Topology fixes the upper bound on how far a fault can reach, and the levers lower it from there; the per-topology rundown of which wiring amplifies which way, and where each one’s strongest lever sits, lives in the companion analysis on why multi-agent systems fail.

Real systems are hybrids, and the matrix is a decomposition tool. A production agent app is often an orchestrator whose workers are short chains, all writing to a shared memory the orchestrator also reads. Break it into those primitives, find the amplification path each one contributes, and the containment shopping list falls out: a hub verifier and a worker breaker for the fan-out, stage gates for the chains, a bulkhead and write validation for the shared store. Spend against the paths your wiring actually has, in the order of the blast radius each one exposes.

Putting a number on the cascade: blast radius and containment rate

A reframe is worth the change only if it produces a measurement, and ASI08-as-propagation produces two. The reframe yields two measurable quantities, blast radius and containment rate, read with its interval, and one architecture-level score above them, cascade resistance.

The measurement method is fault injection: seed a known fault, watch which downstream agents it reaches, and rerun until the containment rate carries an interval. The number of injections is a sample-size question: bounding a rare escape to a narrow interval takes far more runs than confirming a common one.
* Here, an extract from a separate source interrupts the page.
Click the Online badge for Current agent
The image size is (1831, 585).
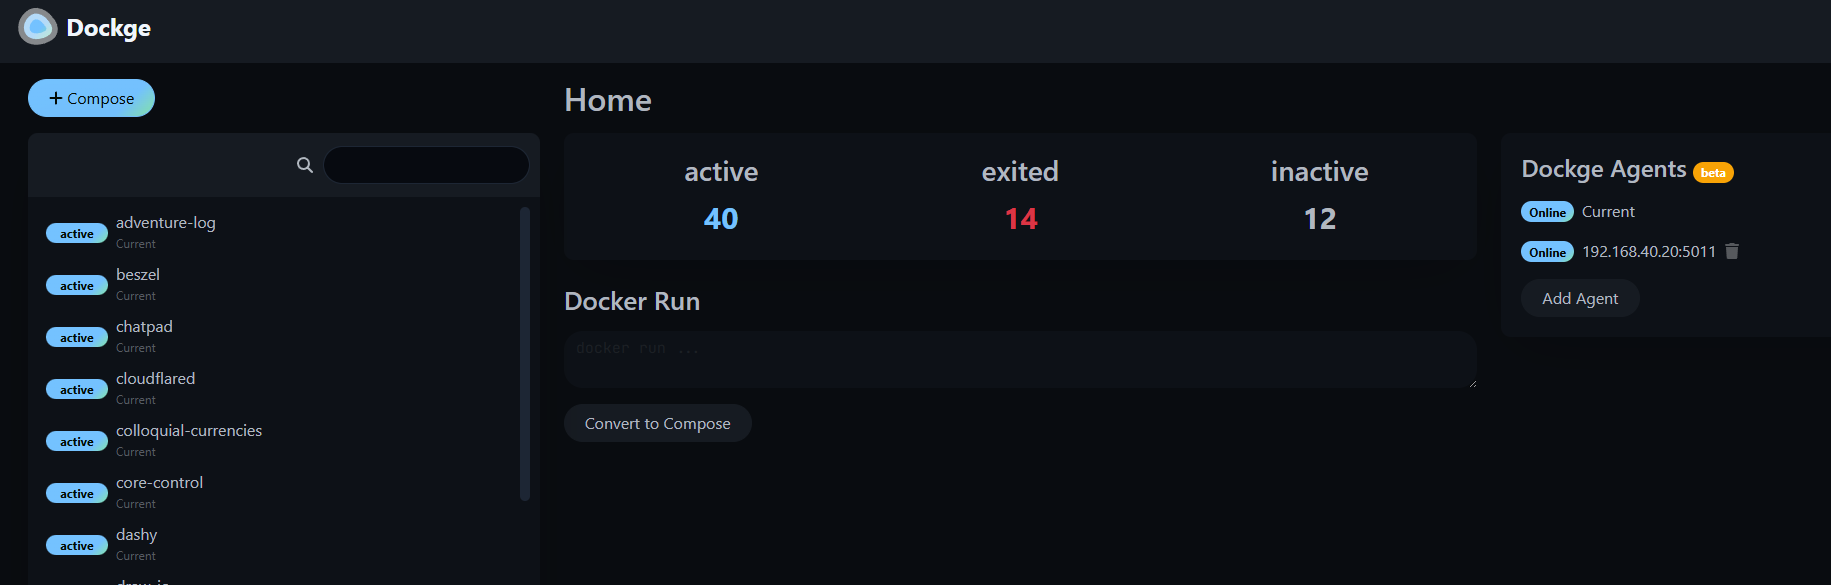click(x=1547, y=212)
A single injection reports an anecdote, so a containment rate is that injection repeated until the interval is tight enough to act on.
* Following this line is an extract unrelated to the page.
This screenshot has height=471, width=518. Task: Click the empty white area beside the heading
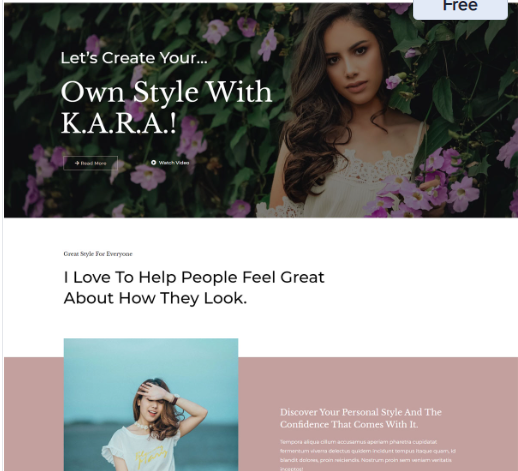(420, 287)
A worked illustration on schematic inputs, to show the arithmetic and nothing beyond it: an orchestrator fans one poisoned worker result out to 8 siblings, and suppose a hub verifier catches it before redistribution in 7 of 10 injections. The containment rate is 0.70. The 3 escapes each reach a breadth of 8 agents at a depth of one hop, so the mean breadth across all 10 injections is about 2.4 agents. The containment rate and the mean breadth here exist to demonstrate the computation, not to report a measurement. Both follow from the stated assumptions, and neither earns trust on a real system until it carries an interval. Measuring how a fault propagates and holding that measurement to statistical rigor are one discipline, because a containment number without an interval decides nothing.

The reliability profiler this site points toward is a pre-launch instrument whose design intent is to place a fault, follow its propagation across a topology, and return a containment rate with a bootstrap interval. No such number has been measured, so this page shows no containment figure of its own.
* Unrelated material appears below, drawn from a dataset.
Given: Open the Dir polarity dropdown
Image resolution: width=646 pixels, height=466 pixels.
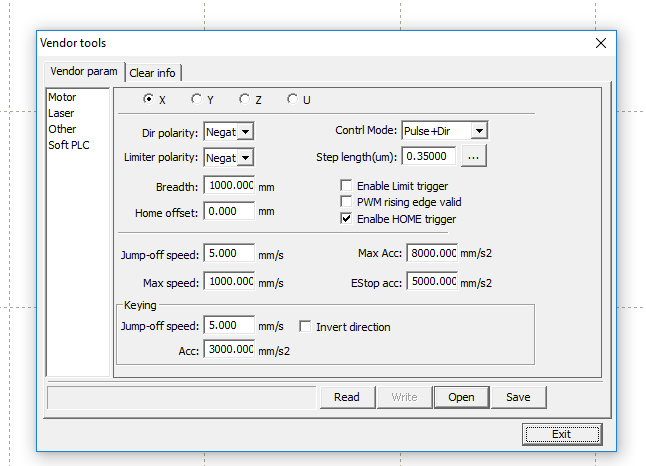Looking at the screenshot, I should click(246, 131).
From a risk-register line to a measured system

The change ASI08 asks of you is smaller than a rebuild and larger than a checklist. Keep the security controls; an adversary who can trigger a cascade on purpose is still a threat worth hardening against. Then add the propagation view on top of them, because most cascades begin with an ordinary fault and a trusting downstream agent, and no perimeter control engages when the input was never malicious. Once ASI08 reads as a measurement, the design question changes from “did we harden the perimeter” to “how far does a fault reach, and what fraction do we hold to one hop.”

A security checklist closes with a box ticked and nothing to measure. This reframe closes with two numbers and a way to produce them. The reliability glossary gives blast radius, containment rate, and cascade resistance each a canonical definition and spells out the injection recipe behind each. The failure-mode side of the same picture lives in the pillar on how multi-agent systems fail and how to contain it. Measured containment rates land in the research index as the runs complete.